If the body of the nation hereafter
degenerate, and wickedness prevail among them, it shall be carried off
and hurried away with a swift destruction, under the pressing weight of
divine wrath, represented by a talent of lead upon the mouth of an
ephah, carried upon the wing I know not where (v. 5-11).
Verses 1-4
We do not find that the prophet now needed to be awakened, as he did ch. 4:1. Being awakened then, he kept wakeful after; nay, now he needs not be so much as called to look about him, for of his own accord he turns and lifts up his eyes. This good men sometimes get by their infirmities, they make them the more careful and circumspect afterwards. Now observe,
I.
What it was that the prophet saw; he looked up into the air, and
behold a flying roll. A vast large scroll of parchment which had been
rolled up, and is therefore called a roll, was now unrolled and
expanded; this roll was flying upon the wings of the wind, carried
swiftly through the air in open view, as an eagle that shoots down upon
her prey; it was a roll, like Ezekiel's that was written within and
without with lamentations, and mourning, and woe, Eze. 2:9, 10. As the
command of the law is in writing, for certainty and perpetuity, so is
the curse of the law; it writes bitter things against the sinner. "What
I have written I have written and what is written remains." The angel,
to engage the prophet's attention, and to raise in him a desire to have
it explained, asks him what he sees? And he gives him this account of
it: I see a flying roll, and as near as he can guess by his eye it is
twenty cubits long (that is, ten yards) and ten cubits broad, that is,
five yards. The scriptures of the Old Testament and the New are rolls,
in which God has written to us the great things of his law and gospel.
Christ is the Master of the rolls. They are large rolls, have much in
them. They are flying rolls; the angel that had the everlasting gospel
to preach flew in the midst of heaven, Rev. 14:6. God's word runs very
swiftly, Ps. 147:15. Those that would be let into the meaning of these
rolls must first tell what they see, must go as far as they can
themselves. "What is written in the law? how readest thou?

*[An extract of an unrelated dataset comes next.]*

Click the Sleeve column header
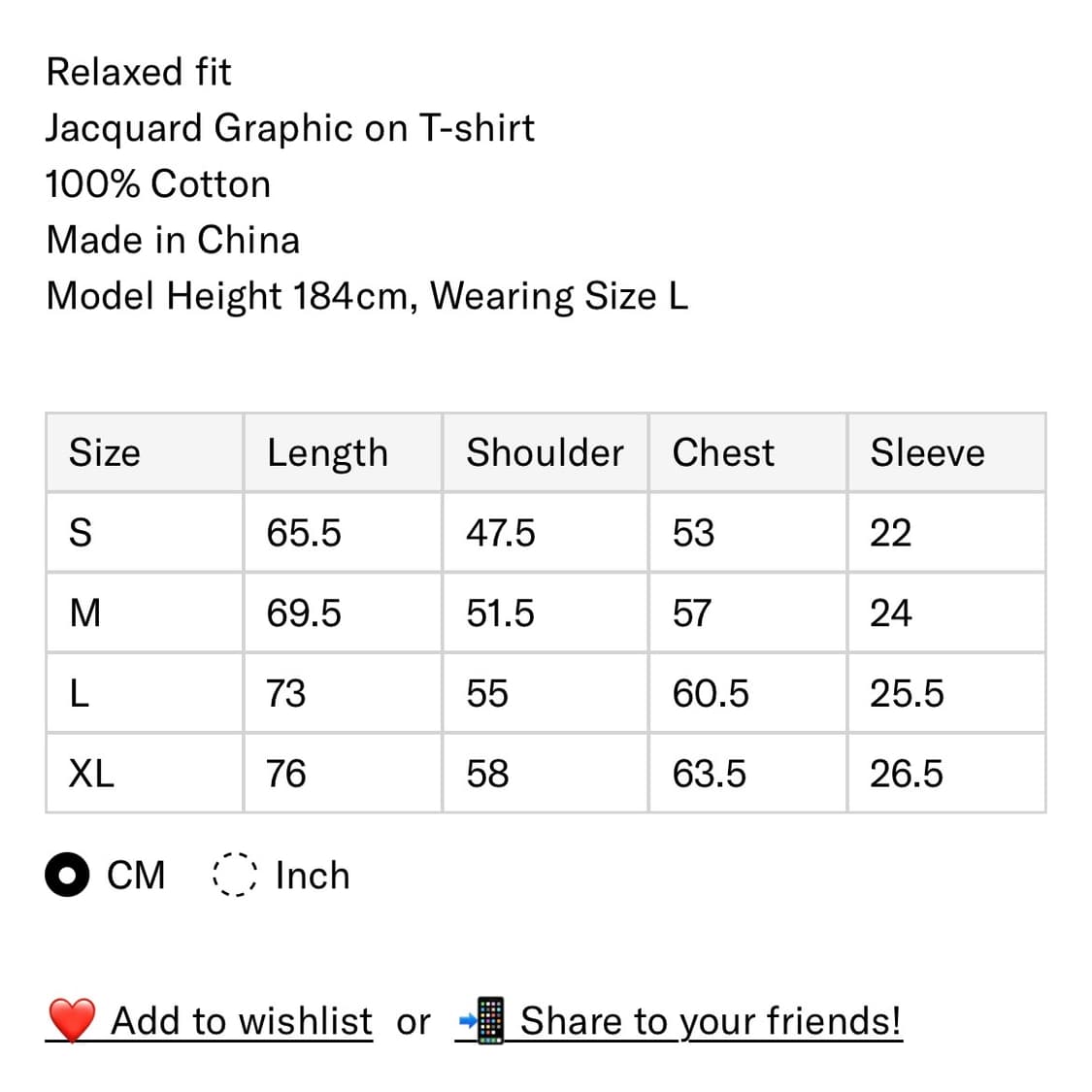 coord(946,452)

Tell me
that, and then thou shalt be made to understand what thou readest."
II.
How it was expounded to him, 5:3,4. This flying roll is a curse; it
contains a declaration of the righteous wrath of God against those
sinners especially who by swearing affront God's majesty or by stealing
invade their neighbour's property. Let every Israelite rejoice in the
blessings of his country with trembling; for if he swear, if he steal,
if he live in any course of sin, he shall see them with his eyes, but
shall not have the comfort of them, for against him the curse has gone
forth. If I be wicked, woe to me for all this. Now observe here,
1.
The extent of this curse; the prophet sees it flying, but which way
does it steer its course? It goes forth over the face of the whole
earth, not only of the land of Israel, but the whole world; for those
that have sinned against the law written in their hearts only shall by
that law be judged, though they have not the book of the law. Note, All
mankind are liable to the judgment of God; and, wherever sinners are,
any where upon the face of the whole earth, the curse of God can and
will find them out and seize them. Oh that we could with an eye of faith
see the flying roll of God's curse hanging over the guilty world as a
thick cloud, not only keeping off the sun-beams of God's favour from
them, but big with thunders, lightnings, and storms, ready to destroy
them! How welcome then would the tidings of a Saviour be, who came to
redeem us from the curse of the law by being himself made a curse for
us, and, like the prophet, eating this roll! The vast length and breadth
of this roll intimate what a multitude of curses sinners lie exposed to.
God will make their plagues wonderful, if they turn not.
2.
The criminals against whom particularly this curse is levelled. The
world is full of sin in great variety: so was the Jewish church at this
time. But two sorts of sinners are here specified as the objects of this
curse:-(1.)
Thieves; it is for every one that steals, that by fraud or
force takes that which is not his own, especially that robs God and
converts to his own use what was devoted to God and his honour, which
was a sin much complained of among the Jews at this time, Mal. 3:8; Neh.
13:10. Sacrilege is, without doubt, the worst kind of thievery. He also
that robs his father or mother, and saith, It is no transgression (Prov.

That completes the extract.